Thomas Glavinic:"Das ist jetzt auch das Letzte, was wir miteinander reden"

Thomas Glavinic in seinem Lieblingsrestaurant ' Indian Pavilion ' am Wiener...

Geht stets volles Risiko - und dabei manchmal ein bisschen zu weit: Thomas Glavinic.

(Foto: Sebastian Reich/dpa)

Er eckt an. Bei Linken, Kritikern und Facebook, wo er betrunken ein Nacktfoto postete. Schriftsteller Thomas Glavinic zeigt, wie moderne Kommunikation schief gehen kann.

Von David Pfeifer

Thomas Glavinic schiebt höflicherweise die Sonnenbrille hoch, um seinem Gegenüber in die Augen zu sehen. Er blinzelt in die Sonne, die das pittoreske Goldegg an diesem Vormittag bescheint. Glavinic ist hier nicht auf Urlaub, sondern weil er das Gefühl hat, zu Hause in Wien nicht vor die Tür gehen zu können, ohne sich mit Menschen auseinandersetzen zu müssen.
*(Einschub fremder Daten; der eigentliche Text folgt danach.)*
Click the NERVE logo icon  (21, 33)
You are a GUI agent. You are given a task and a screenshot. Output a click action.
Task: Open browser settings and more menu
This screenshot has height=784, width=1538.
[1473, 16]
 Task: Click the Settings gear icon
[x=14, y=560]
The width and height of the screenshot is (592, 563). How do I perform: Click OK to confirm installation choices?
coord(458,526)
In Wien lebt er im 4. Bezirk, einem Biotop. Dort wurde er zuletzt auf der Straße als Sexist und als Rechter beschimpft, weil er sich in einem Facebook-Post dafür ausgesprochen hatte, dass man sich mal mit den Wählern von Norbert Hofer und der FPÖ auseinandersetzen solle. Oder weil er die Bloggerin Stefanie Sargnagel als "talentfreie Krawallnudel" und "sprechenden Rollmops" bezeichnet hatte. Er wurde in Zeitungen bloßgestellt, im Wortsinn, nachdem er ein Nacktfoto von sich gepostet hatte, inklusive entblößtem Penis, dazu den Satz "Geh' scheißen, Mark Zuckerberg". Thomas Glavinic blinzelt und sagt: "Da war ich besoffen."
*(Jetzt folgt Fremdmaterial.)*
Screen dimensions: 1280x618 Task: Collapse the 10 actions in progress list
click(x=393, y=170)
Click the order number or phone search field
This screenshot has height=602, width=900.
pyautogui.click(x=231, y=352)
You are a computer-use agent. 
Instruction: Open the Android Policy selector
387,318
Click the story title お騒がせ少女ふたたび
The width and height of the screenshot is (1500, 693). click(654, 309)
In seinem Roman "Das bin doch ich", vor zehn Jahren erschienen, beschrieb Glavinic als große Komödie, wie er den Erfolg seines Freundes Daniel Kehlmann ertragen muss, während er selbst sich um einen neuen Verlag bemüht. Immer wieder beschreibt er dort Unfälle der modernen Kommunikation, wenn sein Alter-Ego beispielsweise betrunken Mails schreibt, die den nüchternen Glavinic dann verfolgen.
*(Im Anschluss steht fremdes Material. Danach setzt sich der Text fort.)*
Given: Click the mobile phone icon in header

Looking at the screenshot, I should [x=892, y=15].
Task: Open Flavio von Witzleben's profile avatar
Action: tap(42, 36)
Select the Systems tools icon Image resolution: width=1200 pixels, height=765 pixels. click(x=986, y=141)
Vielen Kritikern ist es zu selbstreferenziell, verlabert und größenwahnsinnig, dass Glavinic sich in den Mittelpunkt der eigenen Erzählung stellte und das bis heute immer wieder tut. Für den echten Glavinic kam vor einem Dreivierteljahr der Zusammenbruch. Das Herz setzte aus, seine Lebensgefährtin ist glücklicherweise Ärztin und belebte ihn wieder. Er ist jetzt erst Mitte 40 - er darf nichts mehr trinken, keine Drogen mehr nehmen, er soll Spaziergänge machen wegen eines Blutgerinnsels im rechten Bein, "dabei bin ich so faul. Und Spaziergang - da hört sich doch das Wort schon grauenvoll an."

Er wirkt belästigt.

"Das Saufen war ja vor allem dazu da, um sozial irgendwie auszukommen. Die Leute sind mir sonst zu nah." Glavinic wurde nach seinem Zusammenbruch von einer Psychologin betreut. Sie diagnostizierte ADHS, verschrieb Ritalin, das im Grunde ähnlich wirkt wie Kokain. "Aber im Koks ist immer irgendwelcher Mist drin, und bevor man sich Schmutz ins Hirn zieht, lieber Ritalin nehmen."

Am Nachbartisch kann ein schmaler Wandersmann nicht mehr an sich halten. "Sie führen ja interessante Gespräche", mischt er sich ein. "Sie stören unsere Unterhaltung", sagt Glavinic, Sonnenbrille runter. "Aber da muss man sich doch einmischen", sagt der Wandersmann. "Nein, muss man nicht. Und das ist jetzt auch das Letzte, was wir miteinander reden", sagt Glavinic. Der Wandersmann legt Geld auf den Tisch, rutscht von der Bank und nuschelt im Weggehen: "Oarschlöcher!"